Selected excerpt »

If you are still feeling your skin crawl at the thought of launching a product that is not at 100%, then look at Microsoft, and any other software developer. Do they not release their product before it is perfect? Of course they do. They release it, then set about making it better. If Microsoft isn’t worried, why should you be?
Keep in mind, however, that we are not talking about letting junk loose on the marketplace. There is a huge difference between worthless drivel and something that is pretty good but needing a few tweaks to improve it. To work through this early rough draft of your idea, you’ll want a few people to take your product for a “test drive”. Let them try it out, and offer you feedback in return. You want to question them about their experience with your product. Some questions for them might be:
What isn’t in the product that should be?
Will this product increase your business or your life immediately upon using it?
Rating it from one to ten, where would you place this product?
What single feature of this product would you tweak if you were able to?

Raw records »
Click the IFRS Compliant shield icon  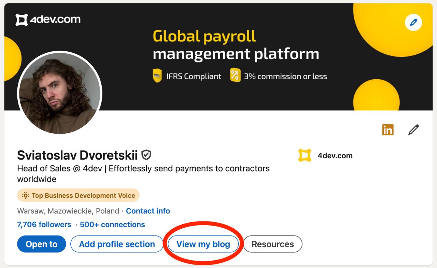pyautogui.click(x=157, y=76)
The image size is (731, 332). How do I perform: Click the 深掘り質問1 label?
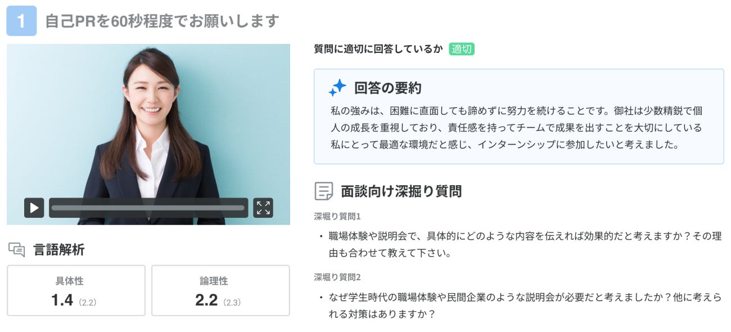pos(337,216)
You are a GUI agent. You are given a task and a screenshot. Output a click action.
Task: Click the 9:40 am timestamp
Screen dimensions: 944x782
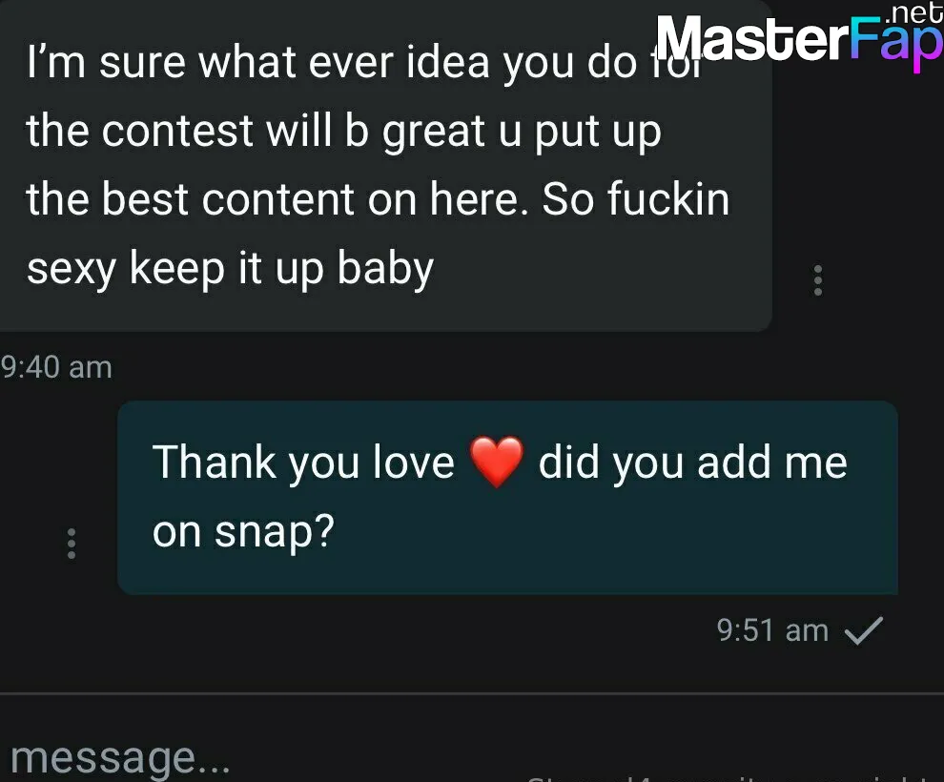[x=56, y=367]

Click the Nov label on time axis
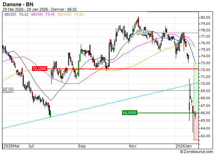click(132, 146)
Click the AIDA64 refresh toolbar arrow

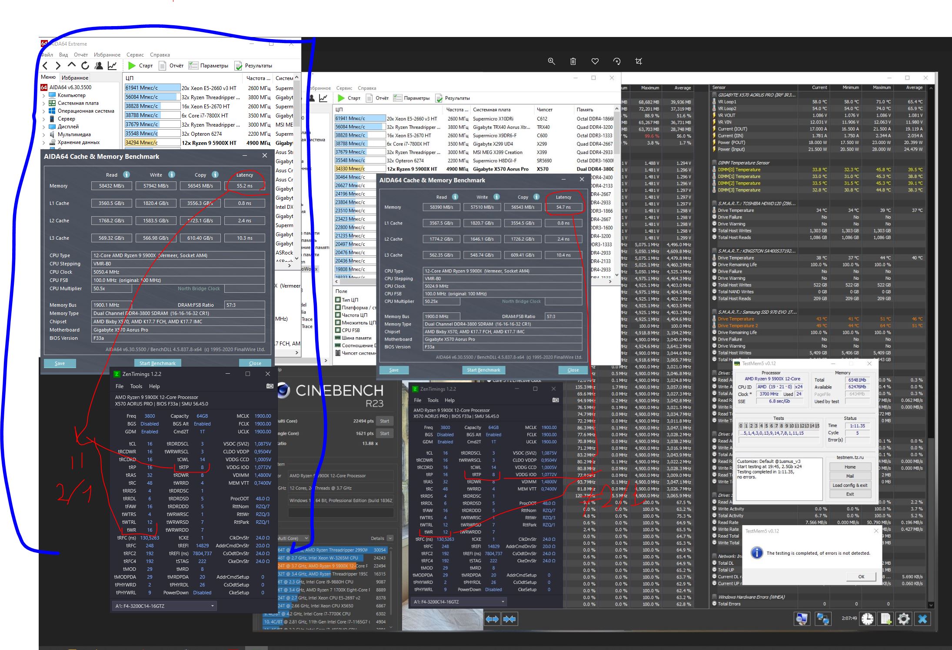coord(85,66)
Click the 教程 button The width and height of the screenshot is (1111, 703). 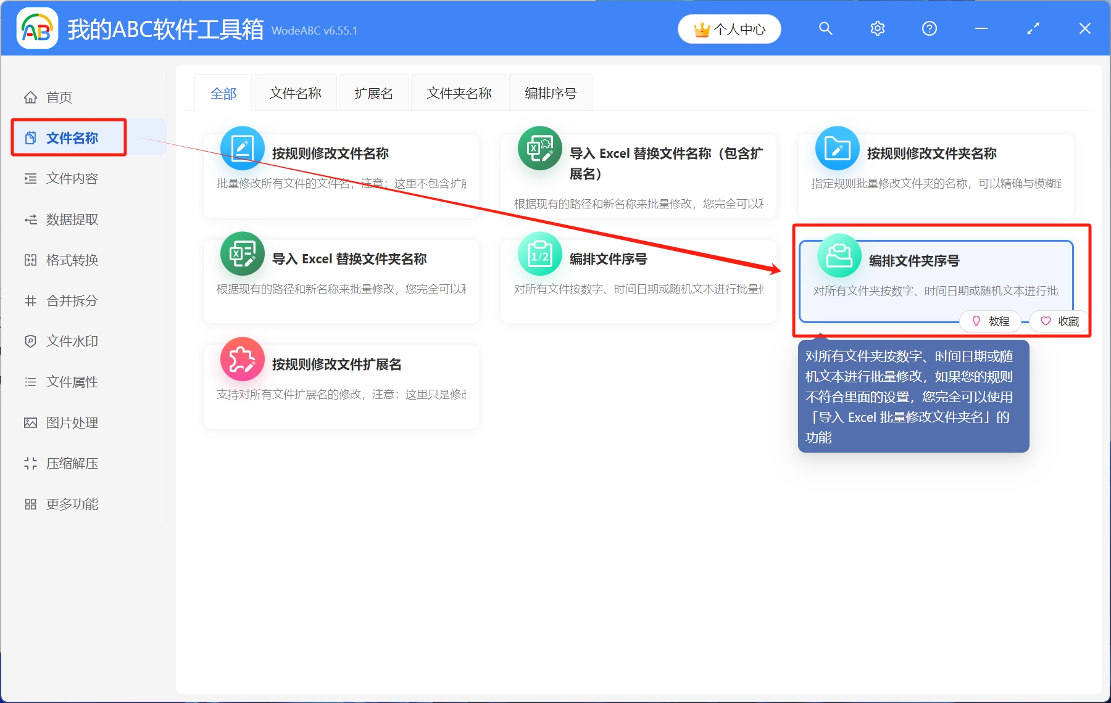991,321
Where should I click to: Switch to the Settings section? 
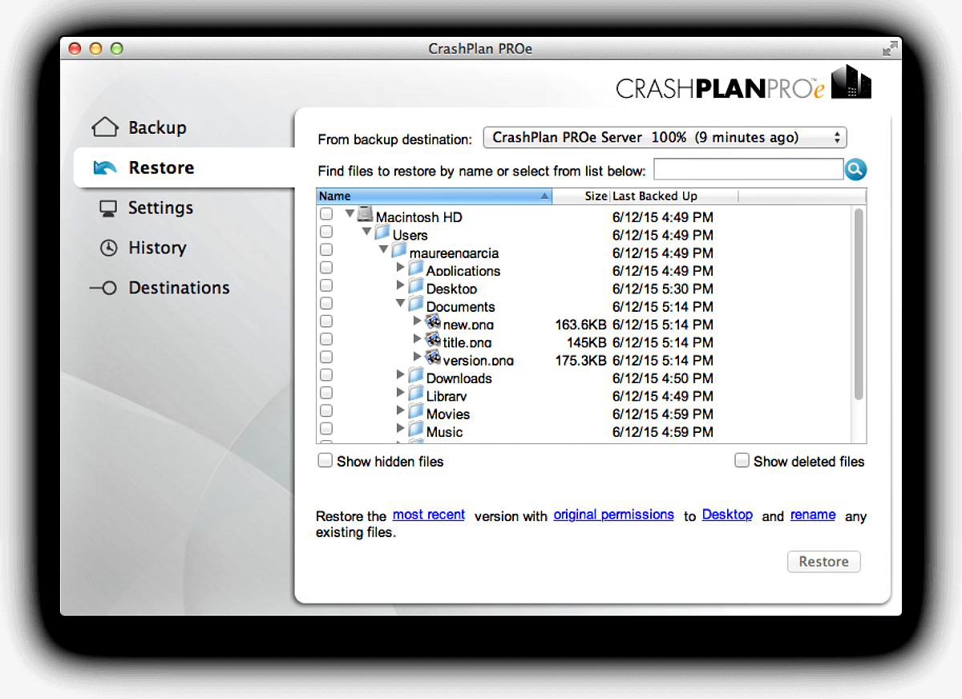160,208
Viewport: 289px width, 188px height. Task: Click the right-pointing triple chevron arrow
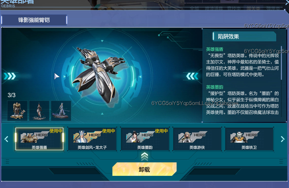[10, 76]
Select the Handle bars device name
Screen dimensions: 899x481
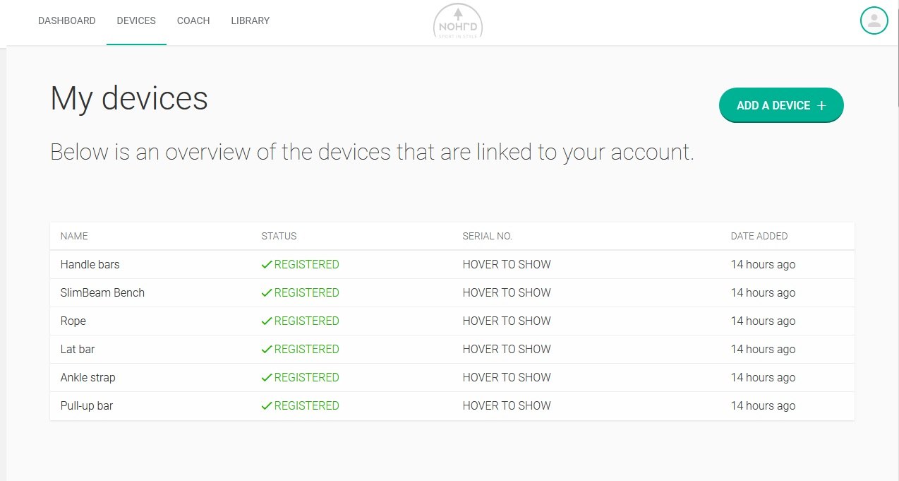90,265
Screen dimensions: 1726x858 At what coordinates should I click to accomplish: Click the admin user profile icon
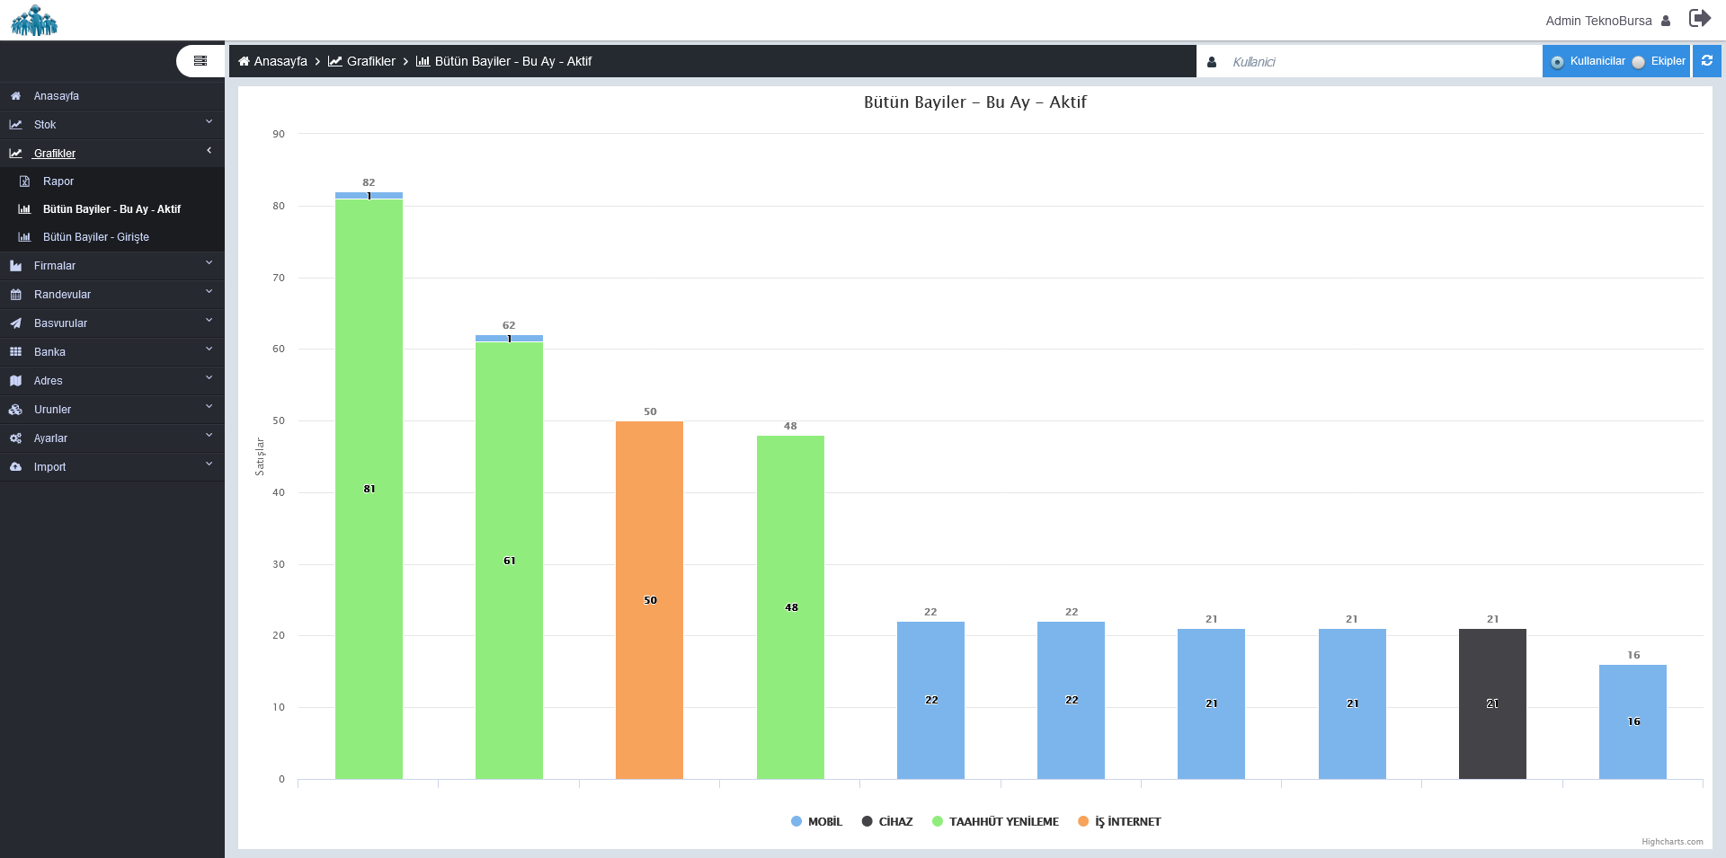tap(1666, 21)
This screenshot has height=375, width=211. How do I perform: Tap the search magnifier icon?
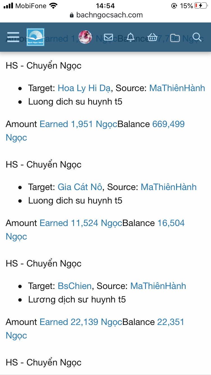coord(197,37)
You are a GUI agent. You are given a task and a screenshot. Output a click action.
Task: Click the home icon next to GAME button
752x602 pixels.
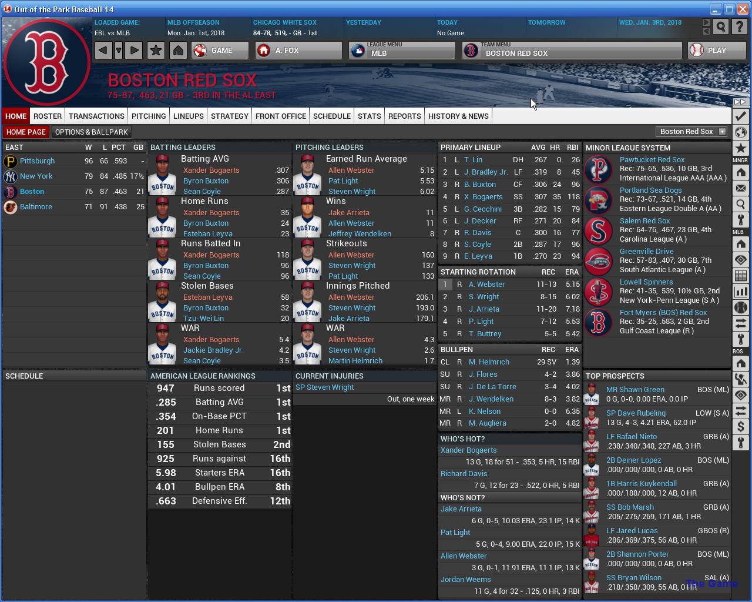point(178,51)
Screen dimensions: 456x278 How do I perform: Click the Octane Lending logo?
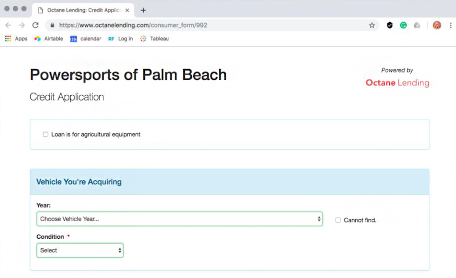[397, 82]
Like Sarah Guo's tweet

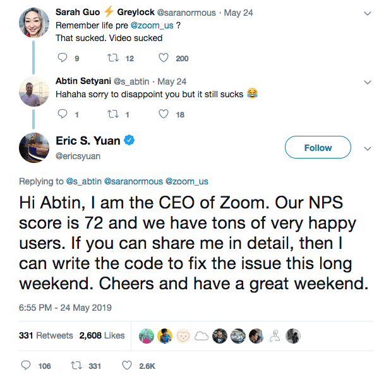[164, 58]
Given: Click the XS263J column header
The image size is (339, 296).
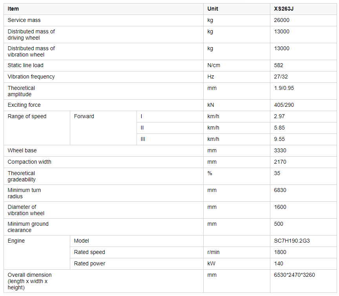Looking at the screenshot, I should [x=283, y=9].
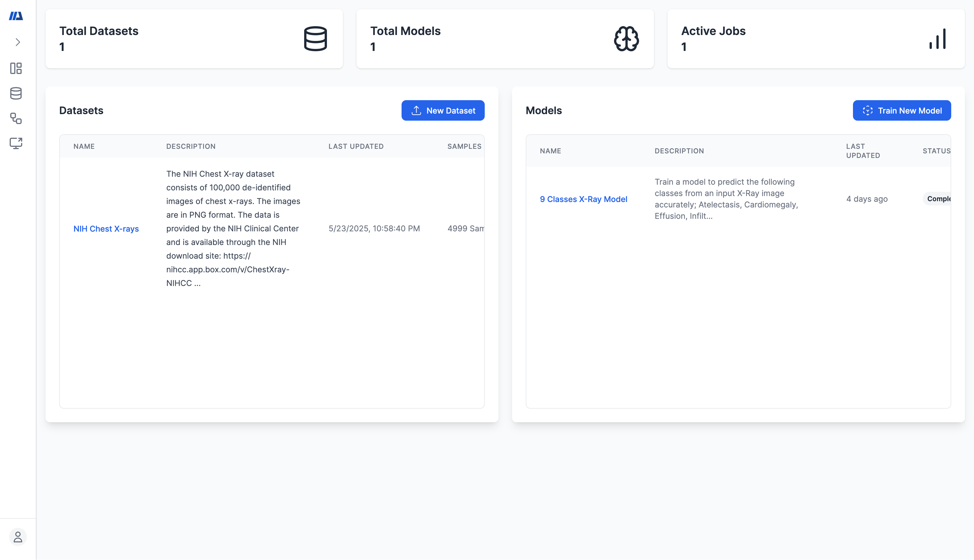Open the datasets database sidebar icon
Image resolution: width=974 pixels, height=560 pixels.
pyautogui.click(x=16, y=93)
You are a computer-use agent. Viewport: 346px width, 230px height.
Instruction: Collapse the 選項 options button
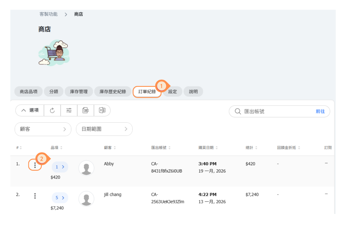click(30, 110)
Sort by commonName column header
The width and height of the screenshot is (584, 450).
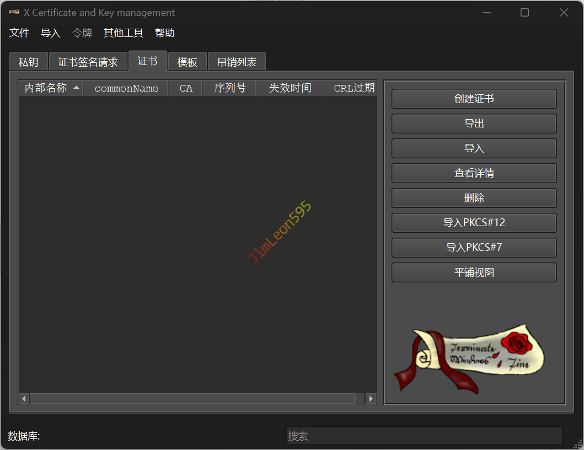pyautogui.click(x=126, y=88)
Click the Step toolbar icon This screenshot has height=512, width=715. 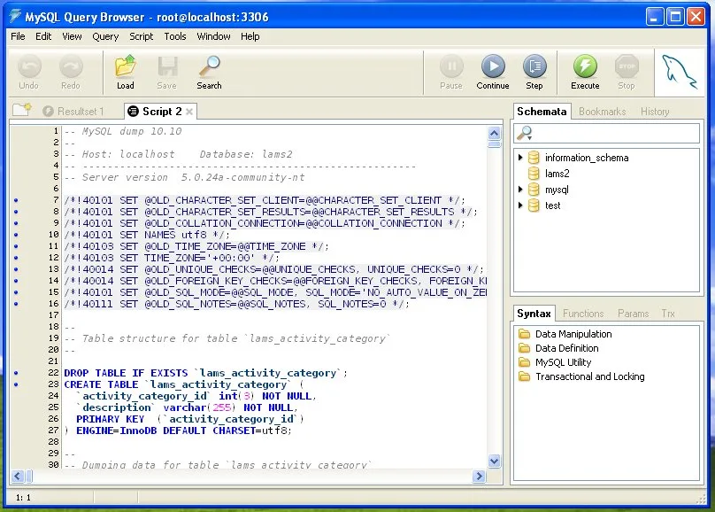point(534,66)
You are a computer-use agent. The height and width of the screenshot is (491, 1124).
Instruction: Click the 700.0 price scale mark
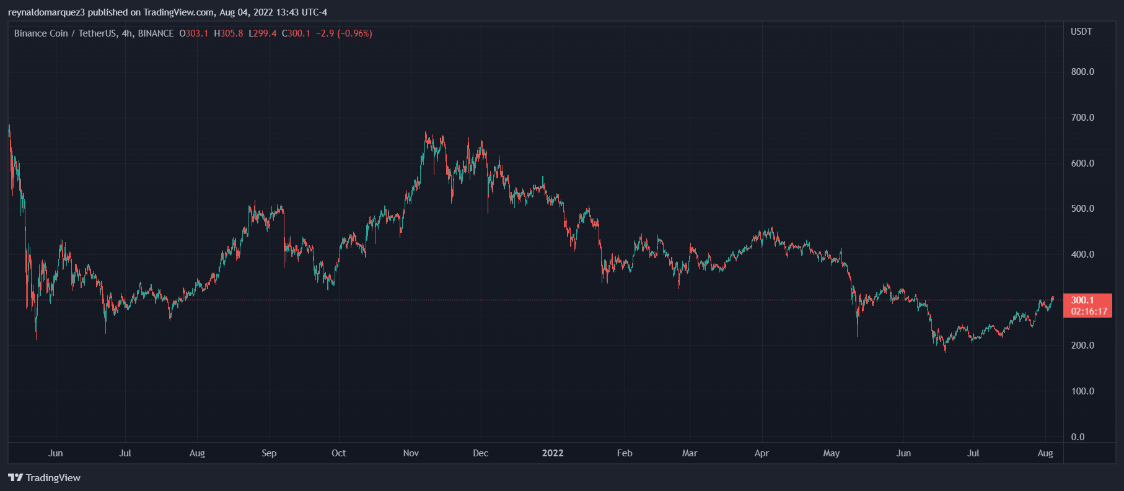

Objectives »
1 > Say whether each statement below agrees with the product launch excerpt, answering yes or no and quoting the words of the text that decide it: (a) the text claims Microsoft releases its products before they are perfect; (b) the text recommends putting junk on the marketplace; (c) one of the suggested questions asks people to rate the product from one to five.
2 > Extract every line of the records that contains the word "label", treating uppercase and lowercase as different.

Completed exercise »
1 >
(a) Yes: "Do they not release their product before it is perfect? Of course they do."
(b) No: "we are not talking about letting junk loose on the marketplace."
(c) No: "Rating it from one to ten, where would you place this product?"

2 >
The image size is (731, 332). How do I perform: Click the 深掘り質問1 label?
Click the Nov label on time axis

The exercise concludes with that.